## [YOUR INSTRUCTIONS]
An exact copy of the listing is needed, with every line kept.
:: RECORDS ::
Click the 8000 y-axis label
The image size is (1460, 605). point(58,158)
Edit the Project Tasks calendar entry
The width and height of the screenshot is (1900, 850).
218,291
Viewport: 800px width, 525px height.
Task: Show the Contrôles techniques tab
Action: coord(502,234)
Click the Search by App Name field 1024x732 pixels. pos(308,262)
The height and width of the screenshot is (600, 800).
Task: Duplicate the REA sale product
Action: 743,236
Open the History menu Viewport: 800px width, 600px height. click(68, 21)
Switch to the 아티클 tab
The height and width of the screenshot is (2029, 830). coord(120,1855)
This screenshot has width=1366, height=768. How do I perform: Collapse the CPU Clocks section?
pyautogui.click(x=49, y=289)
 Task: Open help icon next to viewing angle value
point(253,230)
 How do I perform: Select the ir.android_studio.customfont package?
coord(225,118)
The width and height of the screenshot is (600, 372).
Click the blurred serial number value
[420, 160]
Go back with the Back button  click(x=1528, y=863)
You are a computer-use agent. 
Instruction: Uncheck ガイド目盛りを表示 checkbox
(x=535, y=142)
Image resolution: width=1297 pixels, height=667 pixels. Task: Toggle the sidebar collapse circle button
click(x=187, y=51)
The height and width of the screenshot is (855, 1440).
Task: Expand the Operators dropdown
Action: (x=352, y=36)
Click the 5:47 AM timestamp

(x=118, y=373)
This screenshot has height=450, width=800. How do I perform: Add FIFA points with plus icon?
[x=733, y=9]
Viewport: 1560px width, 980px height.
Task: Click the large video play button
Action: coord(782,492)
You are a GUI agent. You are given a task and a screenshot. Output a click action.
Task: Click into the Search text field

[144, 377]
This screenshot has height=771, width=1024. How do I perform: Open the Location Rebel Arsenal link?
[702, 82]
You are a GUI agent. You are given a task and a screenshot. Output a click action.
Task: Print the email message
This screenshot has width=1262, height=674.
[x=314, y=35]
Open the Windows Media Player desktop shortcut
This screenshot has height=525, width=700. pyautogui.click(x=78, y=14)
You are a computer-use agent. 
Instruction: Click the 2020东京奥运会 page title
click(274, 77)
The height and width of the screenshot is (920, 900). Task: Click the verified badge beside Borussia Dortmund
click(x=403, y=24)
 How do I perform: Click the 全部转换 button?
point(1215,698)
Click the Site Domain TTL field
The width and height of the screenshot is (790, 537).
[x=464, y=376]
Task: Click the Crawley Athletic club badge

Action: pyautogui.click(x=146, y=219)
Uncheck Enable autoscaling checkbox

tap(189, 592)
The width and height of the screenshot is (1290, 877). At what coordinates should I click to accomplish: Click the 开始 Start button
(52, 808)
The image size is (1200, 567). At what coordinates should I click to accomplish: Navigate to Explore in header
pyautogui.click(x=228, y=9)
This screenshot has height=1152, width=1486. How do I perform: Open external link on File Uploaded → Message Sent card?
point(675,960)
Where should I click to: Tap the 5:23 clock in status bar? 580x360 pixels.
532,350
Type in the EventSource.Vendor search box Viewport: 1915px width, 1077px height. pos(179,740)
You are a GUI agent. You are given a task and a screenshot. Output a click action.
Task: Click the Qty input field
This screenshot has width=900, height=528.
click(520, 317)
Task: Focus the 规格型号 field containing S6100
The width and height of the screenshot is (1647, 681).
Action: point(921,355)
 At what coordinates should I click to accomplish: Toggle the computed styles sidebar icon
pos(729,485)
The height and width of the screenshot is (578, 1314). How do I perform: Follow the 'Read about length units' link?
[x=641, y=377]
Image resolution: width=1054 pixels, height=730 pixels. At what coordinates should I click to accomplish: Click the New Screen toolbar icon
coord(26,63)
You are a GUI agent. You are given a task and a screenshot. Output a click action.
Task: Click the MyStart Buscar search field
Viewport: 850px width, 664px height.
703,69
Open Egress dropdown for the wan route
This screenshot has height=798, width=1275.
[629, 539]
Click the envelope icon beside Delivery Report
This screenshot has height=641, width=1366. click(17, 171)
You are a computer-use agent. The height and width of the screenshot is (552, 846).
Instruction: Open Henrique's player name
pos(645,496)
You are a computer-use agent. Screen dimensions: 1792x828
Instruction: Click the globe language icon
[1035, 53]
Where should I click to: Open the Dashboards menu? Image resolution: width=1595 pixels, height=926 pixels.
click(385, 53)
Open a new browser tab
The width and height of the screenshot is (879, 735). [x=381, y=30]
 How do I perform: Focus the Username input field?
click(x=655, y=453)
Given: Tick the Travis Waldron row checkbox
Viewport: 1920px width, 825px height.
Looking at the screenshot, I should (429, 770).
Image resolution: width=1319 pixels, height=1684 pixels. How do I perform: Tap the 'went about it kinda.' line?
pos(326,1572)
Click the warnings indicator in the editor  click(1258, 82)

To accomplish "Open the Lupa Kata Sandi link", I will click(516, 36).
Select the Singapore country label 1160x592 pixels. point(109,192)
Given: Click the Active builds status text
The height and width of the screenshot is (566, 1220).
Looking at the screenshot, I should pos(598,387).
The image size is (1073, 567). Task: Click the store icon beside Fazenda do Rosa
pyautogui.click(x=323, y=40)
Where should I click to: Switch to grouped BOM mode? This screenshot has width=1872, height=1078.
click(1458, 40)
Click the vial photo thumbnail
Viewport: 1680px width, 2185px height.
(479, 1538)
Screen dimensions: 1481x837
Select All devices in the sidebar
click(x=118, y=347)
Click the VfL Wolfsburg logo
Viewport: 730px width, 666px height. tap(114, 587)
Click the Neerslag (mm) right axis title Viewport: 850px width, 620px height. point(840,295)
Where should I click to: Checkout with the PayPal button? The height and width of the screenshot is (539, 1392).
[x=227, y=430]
:::
## [REPLY TO THE EXERCISE]
Click the 8000 y-axis label
The image size is (1460, 605). point(58,158)
Edit the Project Tasks calendar entry
The width and height of the screenshot is (1900, 850).
218,291
Viewport: 800px width, 525px height.
Task: Show the Contrôles techniques tab
Action: coord(502,234)
Click the Search by App Name field 1024x732 pixels. pos(308,262)
The height and width of the screenshot is (600, 800).
Task: Duplicate the REA sale product
Action: 743,236
Open the History menu Viewport: 800px width, 600px height. click(68, 21)
Switch to the 아티클 tab
The height and width of the screenshot is (2029, 830). coord(120,1855)
This screenshot has width=1366, height=768. How do I perform: Collapse the CPU Clocks section?
pyautogui.click(x=49, y=289)
 Task: Open help icon next to viewing angle value
point(253,230)
 How do I perform: Select the ir.android_studio.customfont package?
coord(225,118)
The width and height of the screenshot is (600, 372).
Click the blurred serial number value
[420, 160]
Go back with the Back button  click(x=1528, y=863)
You are a computer-use agent. 
Instruction: Uncheck ガイド目盛りを表示 checkbox
(x=535, y=142)
Image resolution: width=1297 pixels, height=667 pixels. Task: Toggle the sidebar collapse circle button
click(x=187, y=51)
The height and width of the screenshot is (855, 1440).
Task: Expand the Operators dropdown
Action: (x=352, y=36)
Click the 5:47 AM timestamp

(x=118, y=373)
This screenshot has height=450, width=800. How do I perform: Add FIFA points with plus icon?
[x=733, y=9]
Viewport: 1560px width, 980px height.
Task: Click the large video play button
Action: coord(782,492)
You are a GUI agent. You are given a task and a screenshot. Output a click action.
Task: Click into the Search text field

[144, 377]
This screenshot has height=771, width=1024. How do I perform: Open the Location Rebel Arsenal link?
[702, 82]
You are a GUI agent. You are given a task and a screenshot. Output a click action.
Task: Print the email message
This screenshot has width=1262, height=674.
[x=314, y=35]
Open the Windows Media Player desktop shortcut
This screenshot has height=525, width=700. pyautogui.click(x=78, y=14)
You are a computer-use agent. 
Instruction: Click the 2020东京奥运会 page title
click(274, 77)
The height and width of the screenshot is (920, 900). Task: Click the verified badge beside Borussia Dortmund
click(x=403, y=24)
 How do I perform: Click the 全部转换 button?
point(1215,698)
Click the Site Domain TTL field
The width and height of the screenshot is (790, 537).
[x=464, y=376]
Task: Click the Crawley Athletic club badge

Action: pyautogui.click(x=146, y=219)
Uncheck Enable autoscaling checkbox

tap(189, 592)
The width and height of the screenshot is (1290, 877). At what coordinates should I click to accomplish: Click the 开始 Start button
(52, 808)
The image size is (1200, 567). At what coordinates should I click to accomplish: Navigate to Explore in header
pyautogui.click(x=228, y=9)
This screenshot has height=1152, width=1486. How do I perform: Open external link on File Uploaded → Message Sent card?
point(675,960)
Where should I click to: Tap the 5:23 clock in status bar? 580x360 pixels.
532,350
Type in the EventSource.Vendor search box Viewport: 1915px width, 1077px height. pos(179,740)
You are a GUI agent. You are given a task and a screenshot. Output a click action.
Task: Click the Qty input field
This screenshot has width=900, height=528.
click(520, 317)
Task: Focus the 规格型号 field containing S6100
The width and height of the screenshot is (1647, 681).
Action: point(921,355)
 At what coordinates should I click to accomplish: Toggle the computed styles sidebar icon
pos(729,485)
The height and width of the screenshot is (578, 1314). How do I perform: Follow the 'Read about length units' link?
[x=641, y=377]
Image resolution: width=1054 pixels, height=730 pixels. At what coordinates should I click to accomplish: Click the New Screen toolbar icon
coord(26,63)
You are a GUI agent. You are given a task and a screenshot. Output a click action.
Task: Click the MyStart Buscar search field
Viewport: 850px width, 664px height.
703,69
Open Egress dropdown for the wan route
This screenshot has height=798, width=1275.
[629, 539]
Click the envelope icon beside Delivery Report
This screenshot has height=641, width=1366. click(17, 171)
You are a computer-use agent. The height and width of the screenshot is (552, 846).
Instruction: Open Henrique's player name
pos(645,496)
You are a computer-use agent. Screen dimensions: 1792x828
Instruction: Click the globe language icon
[1035, 53]
Where should I click to: Open the Dashboards menu? Image resolution: width=1595 pixels, height=926 pixels.
click(385, 53)
Open a new browser tab
The width and height of the screenshot is (879, 735). [x=381, y=30]
 How do I perform: Focus the Username input field?
click(x=655, y=453)
Given: Tick the Travis Waldron row checkbox
Viewport: 1920px width, 825px height.
Looking at the screenshot, I should (429, 770).
Image resolution: width=1319 pixels, height=1684 pixels. How do I perform: Tap the 'went about it kinda.' line?
pos(326,1572)
Click the warnings indicator in the editor  click(1258, 82)

To accomplish "Open the Lupa Kata Sandi link", I will click(516, 36).
Select the Singapore country label 1160x592 pixels. point(109,192)
Given: Click the Active builds status text
The height and width of the screenshot is (566, 1220).
Looking at the screenshot, I should pos(598,387).
The image size is (1073, 567). Task: Click the store icon beside Fazenda do Rosa
pyautogui.click(x=323, y=40)
Where should I click to: Switch to grouped BOM mode? This screenshot has width=1872, height=1078.
click(1458, 40)
Click the vial photo thumbnail
Viewport: 1680px width, 2185px height.
(479, 1538)
Screen dimensions: 1481x837
Select All devices in the sidebar
click(x=118, y=347)
Click the VfL Wolfsburg logo
Viewport: 730px width, 666px height. tap(114, 587)
Click the Neerslag (mm) right axis title Viewport: 850px width, 620px height. point(840,295)
Where should I click to: Checkout with the PayPal button? The height and width of the screenshot is (539, 1392).
[x=227, y=430]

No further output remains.